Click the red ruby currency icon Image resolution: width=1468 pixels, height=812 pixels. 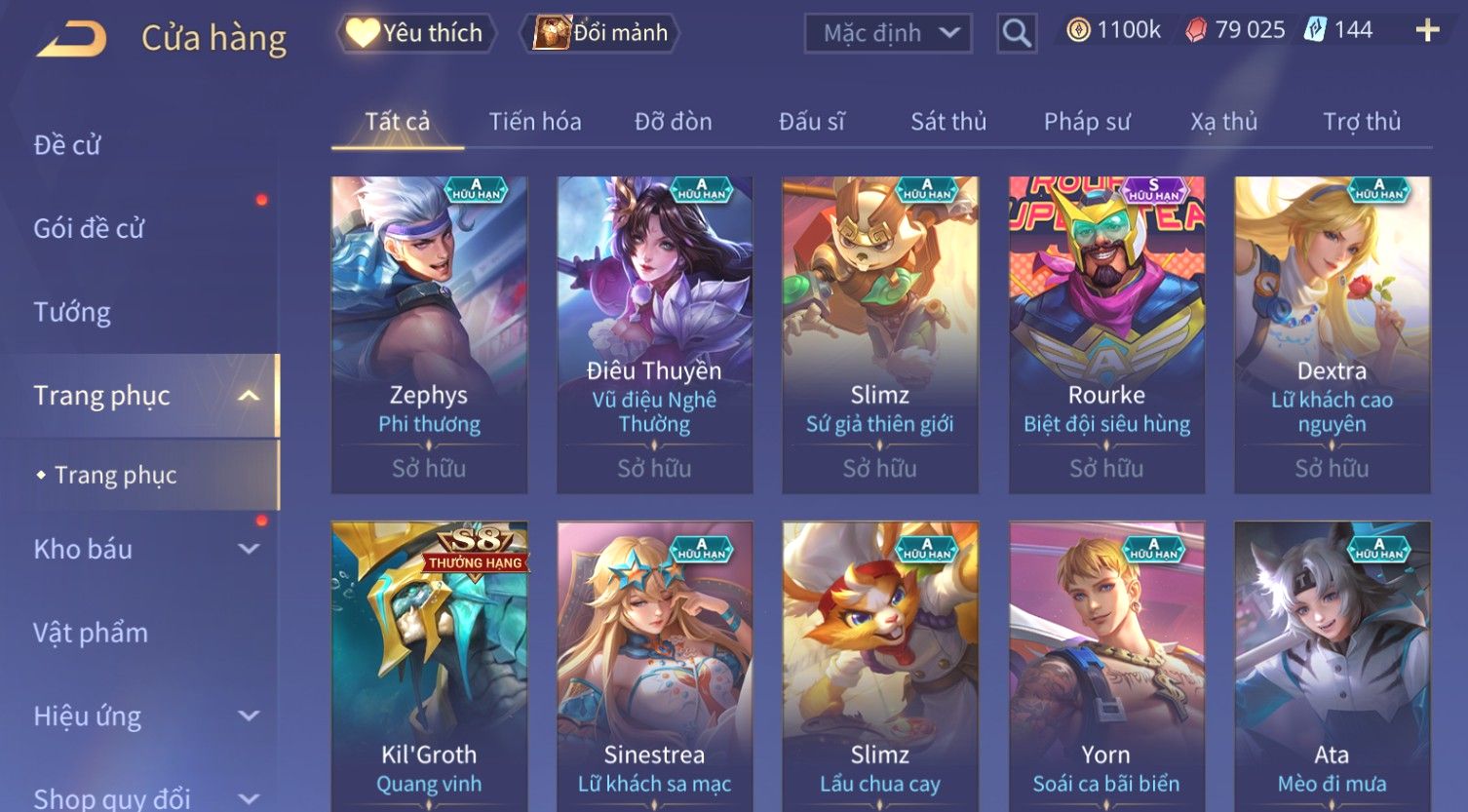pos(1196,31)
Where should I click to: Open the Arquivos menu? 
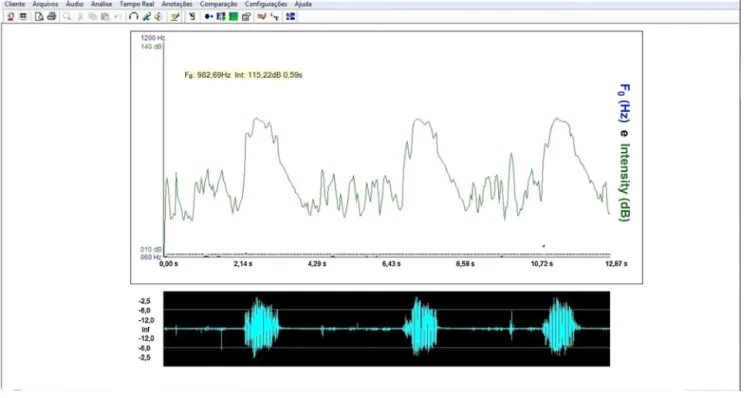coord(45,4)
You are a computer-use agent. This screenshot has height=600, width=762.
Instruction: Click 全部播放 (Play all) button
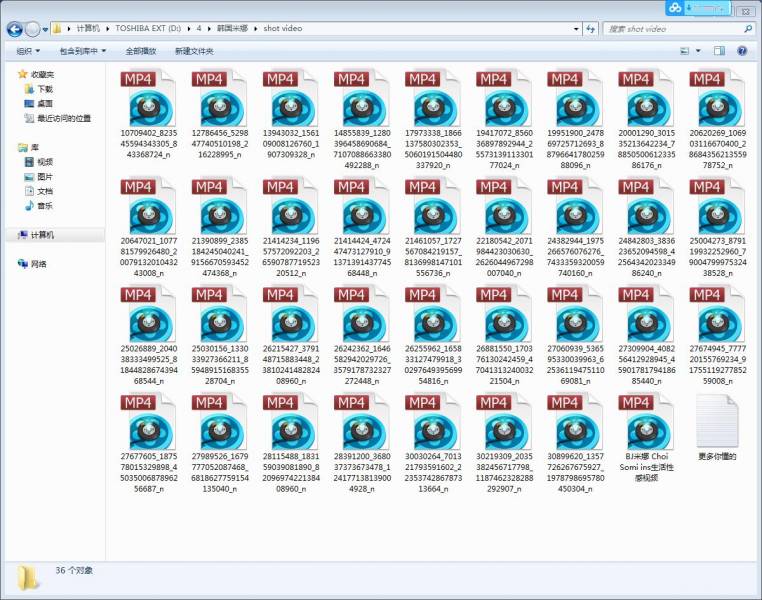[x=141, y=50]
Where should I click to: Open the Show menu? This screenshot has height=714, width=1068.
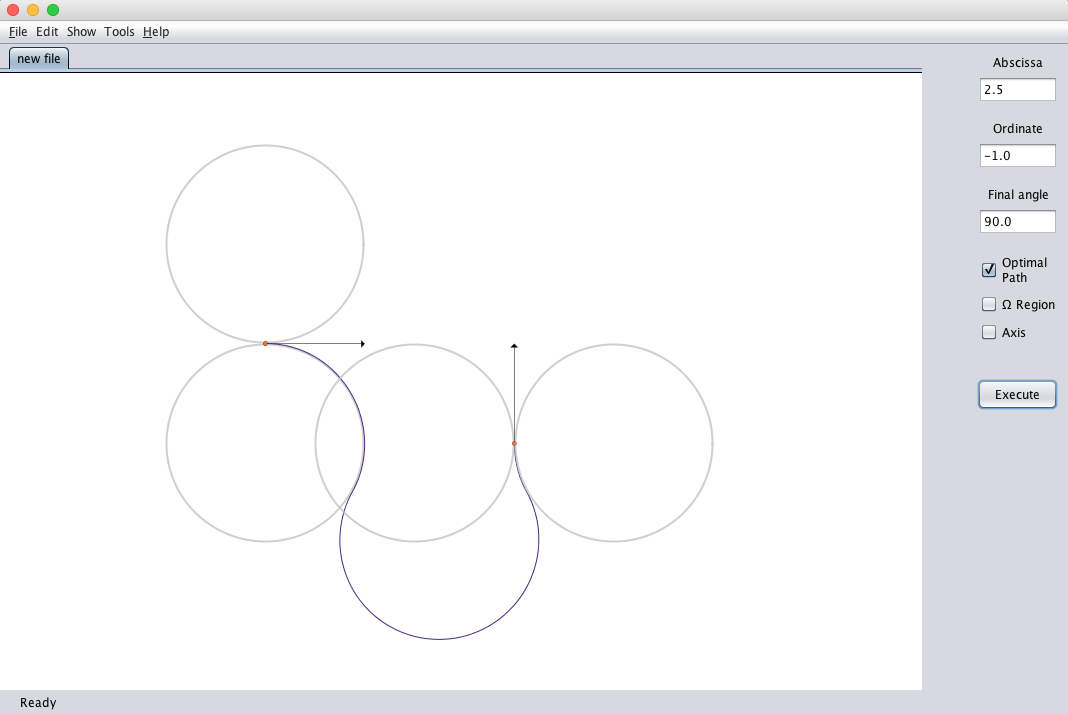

***

What needs to be done: How many lines of these entries contain the string "screenshot"? Reply with the number alone.

Expected output: 2